Yes, the early films of Peter Jackson, although I just learned that he did Meet the Feebles in between these two. Huh, I always thought it was his third film.
Spoilers on movies you should have already seen.
In Bad Taste, a group of government financed… something finds a cell of aliens from out of space trying to make a case for using humans as meet for their burgers.
In Braindead, a Paquita finds herself romantically involved with Lionel, but it isn’t easy. Lionel is always being weird because of her overbearing mother. It doesn’t help that mother was bitten by a rat-monkey and became some sort of zombie-thing, which infects a bunch of other people and in the end, it’s Lionel who has to find it in him to stop the outbreak.
Bad Taste is a shitty movie. It feels exactly like what it is: Just some kids messing about making a movie. It is educational in some ways though. It’s a nice lesson on how to edit to make everything as safe as possible for the actors. Somehow it became a huge cult movie. Maybe I should have just seen it earlier as I was in my 20s when I first saw it and had already seen a bunch of cheap gore by that time, so it didn’t exactly make a great impression. It is a fine movie for what it is, but that just isn’t much to go on.
Braindead, on the other hand, is a pretty good movie. The gore is great and inventive, which is the important part, but also the characters are better than usual in these kinds of movies and not even the love story feels tacked on, like in some of Jackson’s later works. There’s also some genuinely moving moments.

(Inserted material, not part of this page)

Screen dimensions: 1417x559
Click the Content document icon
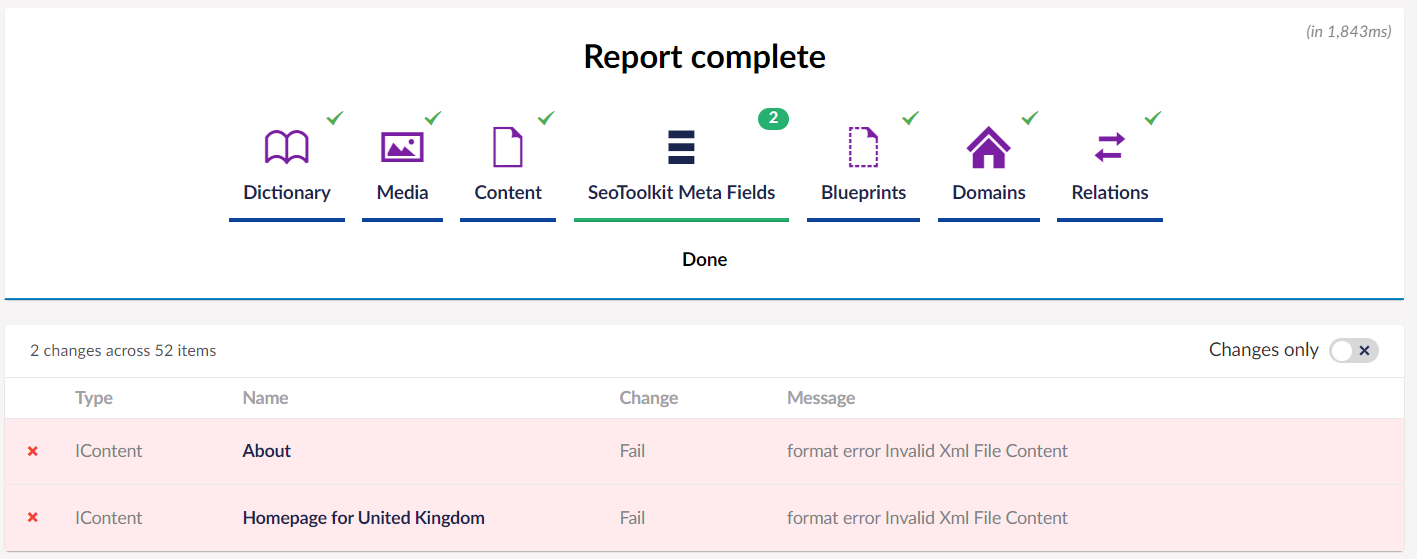click(x=508, y=147)
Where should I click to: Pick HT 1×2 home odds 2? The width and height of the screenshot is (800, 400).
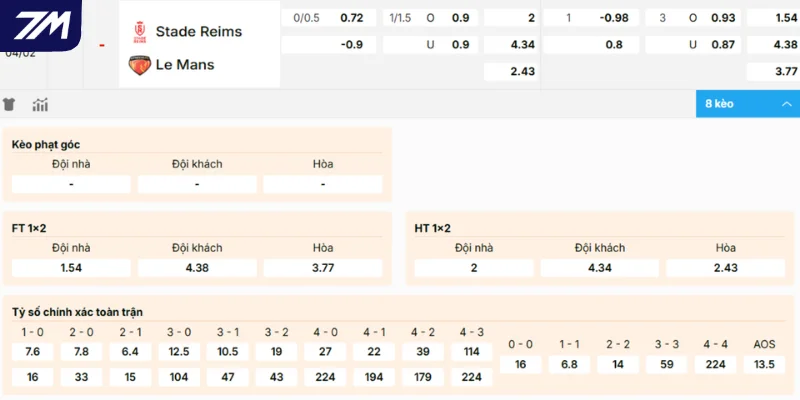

Lionel is at the same time a parody of an everyman hero and a very good example of one. In the 80s the action heroes were big with big muscles. Predator was a good parody of this in it’s own way. But then came Die Hard. John McClane was just a regular cop, who was put into an extraordinary situation and had to rise up to the situation. This changed the direction of action movies. The heroes weren’t supermen. They were now more like us. Someone we could much more easily identify with. Lionel is nerdy, kind of unsocial due to his circumstances and in many ways pretty weak. Still, when he needs to handle the situation, he does exactly that. Even if it takes some outside pressure to do so.
This was also the movie which taught me that sometimes movies will be released under different names in different markets. Of course I knew that translations of the names exist, but me and my friends used to talk about this movie by different names and didn’t even know we were talking about the same movie, because I knew this by the original name (which is Braindead), while my friends knew this as Dead Alive. Of course, I later on learned that this is a pretty common practice when some marketing folk believe that some name just wouldn’t work for one reason or another.